Je ne m’étalerais pas ici sur la Burqa ni sur les autres signes religieux. Je considère que le forum d’immigrer.com, à l’instar d’autres espaces dans la société, a fait le tour de la question. Dans ce texte, je souhaite revenir sur l’évolution des droits des femmes au Québec. Je pense qu’il est nécessaire de connaitre cette histoire pour comprendre l’attachement des Québécois en général et des femmes en particulier à la sauvegarde des valeurs comme l’égalité des sexes.

Quiconque arrive au Québec, ne manque pas de constater que cette égalité est une réalité…bien plus tangible que dans plusieurs pays développés. On peut même s’étonner qu’elle paraisse si naturelle – allant de soi – alors que les Québécoises n’ont visiblement pas complété l’accession à tous leurs droits que récemment. Pour toutes les femmes qui viennent de pays où l’accès à la plupart de ces droits reste un objectif plus ou moins lointain, la société québécoise est en ce sens l’endroit idéal pour se réaliser comme citoyennes à part entière. Il ne faut à ce titre pas s’étonner que le taux de divorce chez les couples immigrants soit élevé ni que la majorité de ces divorces soient à l’initiative des femmes.

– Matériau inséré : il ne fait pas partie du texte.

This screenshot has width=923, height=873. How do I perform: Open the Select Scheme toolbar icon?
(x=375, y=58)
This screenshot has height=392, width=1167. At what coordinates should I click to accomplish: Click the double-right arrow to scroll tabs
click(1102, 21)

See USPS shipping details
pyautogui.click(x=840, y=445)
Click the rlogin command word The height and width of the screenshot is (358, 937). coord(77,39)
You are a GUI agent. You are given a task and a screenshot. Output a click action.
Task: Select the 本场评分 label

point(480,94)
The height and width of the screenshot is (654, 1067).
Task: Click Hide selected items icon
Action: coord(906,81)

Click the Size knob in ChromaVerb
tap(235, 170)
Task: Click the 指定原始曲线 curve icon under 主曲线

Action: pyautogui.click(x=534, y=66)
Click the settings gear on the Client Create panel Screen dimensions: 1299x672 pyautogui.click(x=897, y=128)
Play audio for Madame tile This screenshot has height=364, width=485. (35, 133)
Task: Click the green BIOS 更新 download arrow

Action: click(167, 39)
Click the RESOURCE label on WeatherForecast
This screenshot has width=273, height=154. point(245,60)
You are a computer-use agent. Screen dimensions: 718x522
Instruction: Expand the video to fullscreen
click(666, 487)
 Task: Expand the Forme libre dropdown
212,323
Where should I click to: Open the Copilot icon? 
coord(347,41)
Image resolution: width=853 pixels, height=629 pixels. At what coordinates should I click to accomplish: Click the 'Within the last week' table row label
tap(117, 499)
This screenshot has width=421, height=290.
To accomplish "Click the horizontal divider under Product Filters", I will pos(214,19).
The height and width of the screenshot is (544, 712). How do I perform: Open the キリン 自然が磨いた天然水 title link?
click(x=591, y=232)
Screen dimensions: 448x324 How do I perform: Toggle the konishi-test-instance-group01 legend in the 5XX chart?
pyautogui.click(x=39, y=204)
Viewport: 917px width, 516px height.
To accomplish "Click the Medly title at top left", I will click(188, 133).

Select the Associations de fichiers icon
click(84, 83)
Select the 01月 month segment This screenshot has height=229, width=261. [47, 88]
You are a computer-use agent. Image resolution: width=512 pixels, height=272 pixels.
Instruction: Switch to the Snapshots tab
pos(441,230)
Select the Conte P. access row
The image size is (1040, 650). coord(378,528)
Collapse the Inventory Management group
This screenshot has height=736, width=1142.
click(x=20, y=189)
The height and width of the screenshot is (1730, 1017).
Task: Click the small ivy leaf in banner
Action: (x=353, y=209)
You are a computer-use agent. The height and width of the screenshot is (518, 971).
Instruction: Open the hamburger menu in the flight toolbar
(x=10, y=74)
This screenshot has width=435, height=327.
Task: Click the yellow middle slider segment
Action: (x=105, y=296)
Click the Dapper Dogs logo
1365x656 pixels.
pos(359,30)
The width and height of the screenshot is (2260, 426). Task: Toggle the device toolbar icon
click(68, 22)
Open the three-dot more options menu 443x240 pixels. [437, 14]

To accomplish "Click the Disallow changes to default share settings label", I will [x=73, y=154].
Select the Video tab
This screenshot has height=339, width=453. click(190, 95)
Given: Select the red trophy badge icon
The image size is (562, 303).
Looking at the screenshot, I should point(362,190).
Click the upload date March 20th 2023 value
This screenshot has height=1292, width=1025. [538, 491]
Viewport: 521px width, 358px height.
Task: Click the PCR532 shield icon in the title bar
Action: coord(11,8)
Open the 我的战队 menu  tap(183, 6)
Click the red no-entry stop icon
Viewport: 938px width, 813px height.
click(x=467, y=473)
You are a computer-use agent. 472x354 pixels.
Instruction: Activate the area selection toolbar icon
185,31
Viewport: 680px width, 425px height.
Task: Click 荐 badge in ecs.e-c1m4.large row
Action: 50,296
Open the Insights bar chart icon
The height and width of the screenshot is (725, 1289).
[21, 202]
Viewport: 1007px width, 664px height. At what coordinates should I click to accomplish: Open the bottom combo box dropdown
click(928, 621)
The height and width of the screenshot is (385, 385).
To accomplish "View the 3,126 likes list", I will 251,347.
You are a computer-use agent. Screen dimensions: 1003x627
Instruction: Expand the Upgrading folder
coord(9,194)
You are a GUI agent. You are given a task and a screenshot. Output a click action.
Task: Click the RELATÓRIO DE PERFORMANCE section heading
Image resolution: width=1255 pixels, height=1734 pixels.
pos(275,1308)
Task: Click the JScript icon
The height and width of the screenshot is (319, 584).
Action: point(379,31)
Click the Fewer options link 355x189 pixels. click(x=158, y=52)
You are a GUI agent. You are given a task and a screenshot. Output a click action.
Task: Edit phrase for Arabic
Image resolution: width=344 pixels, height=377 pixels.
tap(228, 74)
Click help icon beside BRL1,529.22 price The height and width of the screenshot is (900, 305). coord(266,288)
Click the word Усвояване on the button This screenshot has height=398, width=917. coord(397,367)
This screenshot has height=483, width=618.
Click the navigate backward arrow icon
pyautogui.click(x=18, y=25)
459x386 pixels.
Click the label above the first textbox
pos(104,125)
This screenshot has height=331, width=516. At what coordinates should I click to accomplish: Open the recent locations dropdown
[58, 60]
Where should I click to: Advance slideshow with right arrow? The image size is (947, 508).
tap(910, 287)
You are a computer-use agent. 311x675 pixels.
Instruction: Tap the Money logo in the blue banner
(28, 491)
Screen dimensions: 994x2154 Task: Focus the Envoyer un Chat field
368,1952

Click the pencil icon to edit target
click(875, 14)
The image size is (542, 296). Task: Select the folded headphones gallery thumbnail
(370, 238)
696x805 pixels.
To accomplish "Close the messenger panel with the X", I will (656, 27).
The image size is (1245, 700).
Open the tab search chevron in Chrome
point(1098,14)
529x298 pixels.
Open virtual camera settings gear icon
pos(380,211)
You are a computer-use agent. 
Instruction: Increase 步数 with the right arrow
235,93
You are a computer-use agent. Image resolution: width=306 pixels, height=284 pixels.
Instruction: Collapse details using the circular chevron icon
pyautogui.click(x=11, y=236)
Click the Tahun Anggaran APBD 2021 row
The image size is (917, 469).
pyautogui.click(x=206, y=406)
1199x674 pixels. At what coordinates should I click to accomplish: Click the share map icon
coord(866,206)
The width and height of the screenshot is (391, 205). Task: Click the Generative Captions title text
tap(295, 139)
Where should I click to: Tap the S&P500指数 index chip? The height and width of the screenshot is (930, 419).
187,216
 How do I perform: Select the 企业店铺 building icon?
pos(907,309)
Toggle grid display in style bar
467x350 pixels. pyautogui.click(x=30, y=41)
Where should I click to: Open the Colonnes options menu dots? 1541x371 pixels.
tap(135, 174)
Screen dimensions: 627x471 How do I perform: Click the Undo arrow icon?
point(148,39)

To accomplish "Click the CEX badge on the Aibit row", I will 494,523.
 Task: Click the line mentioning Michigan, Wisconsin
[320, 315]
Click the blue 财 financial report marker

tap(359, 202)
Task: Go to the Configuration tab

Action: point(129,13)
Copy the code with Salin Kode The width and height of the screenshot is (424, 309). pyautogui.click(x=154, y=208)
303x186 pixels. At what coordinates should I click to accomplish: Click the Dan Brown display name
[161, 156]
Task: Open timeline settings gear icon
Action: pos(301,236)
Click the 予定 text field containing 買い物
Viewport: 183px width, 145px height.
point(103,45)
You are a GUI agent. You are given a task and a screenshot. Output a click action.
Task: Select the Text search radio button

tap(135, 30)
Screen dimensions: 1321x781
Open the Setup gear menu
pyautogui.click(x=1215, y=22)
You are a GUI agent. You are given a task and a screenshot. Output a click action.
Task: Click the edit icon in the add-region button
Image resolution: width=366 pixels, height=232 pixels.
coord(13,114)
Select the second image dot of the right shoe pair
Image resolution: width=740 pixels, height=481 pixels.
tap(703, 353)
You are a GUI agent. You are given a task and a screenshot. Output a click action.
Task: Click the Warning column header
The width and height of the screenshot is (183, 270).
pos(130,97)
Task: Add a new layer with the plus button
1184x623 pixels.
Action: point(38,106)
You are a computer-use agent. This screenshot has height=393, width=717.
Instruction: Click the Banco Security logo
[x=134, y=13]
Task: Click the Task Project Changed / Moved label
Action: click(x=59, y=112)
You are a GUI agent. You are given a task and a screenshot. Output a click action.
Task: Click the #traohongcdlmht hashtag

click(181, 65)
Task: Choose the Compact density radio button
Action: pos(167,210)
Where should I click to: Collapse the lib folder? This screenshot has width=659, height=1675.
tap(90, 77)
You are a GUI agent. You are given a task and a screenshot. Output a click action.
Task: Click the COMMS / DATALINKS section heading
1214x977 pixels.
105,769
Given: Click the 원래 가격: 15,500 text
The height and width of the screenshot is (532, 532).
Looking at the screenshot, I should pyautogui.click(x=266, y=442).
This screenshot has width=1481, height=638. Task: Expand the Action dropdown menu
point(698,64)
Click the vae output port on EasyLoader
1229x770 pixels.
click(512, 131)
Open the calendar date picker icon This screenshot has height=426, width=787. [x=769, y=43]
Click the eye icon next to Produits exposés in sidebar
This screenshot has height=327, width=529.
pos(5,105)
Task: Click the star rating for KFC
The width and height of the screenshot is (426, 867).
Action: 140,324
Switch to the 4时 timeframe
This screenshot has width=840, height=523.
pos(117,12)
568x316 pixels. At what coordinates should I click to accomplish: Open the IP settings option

À la lecture du l’intéressant livre de l’historienne Monique Dumont « le féminisme québécois raconté à Camille », on comprend qu’avant la grande marche des femmes « du pain et des roses » organisée de Montréal à Québec en 1995, la lutte des femmes a été longue et parsemée d’embuches. Dès lors qu’on en a conscience, rien de plus normal de constater le fort attachement des femmes québécoises aux acquis sociaux: égalité d’accès aux études et au travail, congés de maternité et de paternité, garderies, avortement, contraception,….D’autant qu’il a fallu, pour les différentes générations de féministes de ce pays, se montrer vigilantes pour empêcher les tentatives nombreuses de remettre en cause de certains droits ou de retarder l’application d’un certain nombre d’autres. Faut-il rappeler qu’en 2009, seulement la moitié des entreprises québécoises se sont conformées (en matière de rattrapage) à loi sur l’équité salariale alors que celle-ci a été adoptée en 1996 et qu’elle a été mise en œuvre en 2001.

Face au développement de l’intégrisme religieux dans plusieurs régions au monde, il est légitime que les femmes québécoises ne veuillent pas qu’au nom du respect de la liberté de croire et de pratiquer, on puisse remettre en cause l’égalité entre les hommes et les femmes. En somme, pas de deux poids deux mesures, disent plusieurs d’entre elles. Pas de double standard! Et à propos de double standard, les québécoises en ont connu un, par le passé, symbolisé par un article du code civil qui exigeait des femmes qu’elles soient vierges pour se marier tandis qu’on conseillait aux hommes d’avoir de …l’expérience. Il n’y a pas si longtemps (quelques décennies), le Québec avait en effet une législation réactionnaire. Il faut ainsi savoir que le viol entre époux, qui a provoqué à juste titre la consternation dans le monde suite de sa légalisation l’année dernière en Afghanistan, était légal au Québec jusqu’en 1983. Selon le code civil, les femmes ont été pendant longtemps considérées « incapables » devant la loi comme les enfants et les malades mentaux. Celles d’entre elles qui travaillaient devaient remettre leur salaire à leurs maris. Même rouler à bicyclette était considéré comme un scandale à une période qui n’est pas si lointaine que ça même si la place des femmes au Québec apparait aujourd’hui à mille lieues de cette époque.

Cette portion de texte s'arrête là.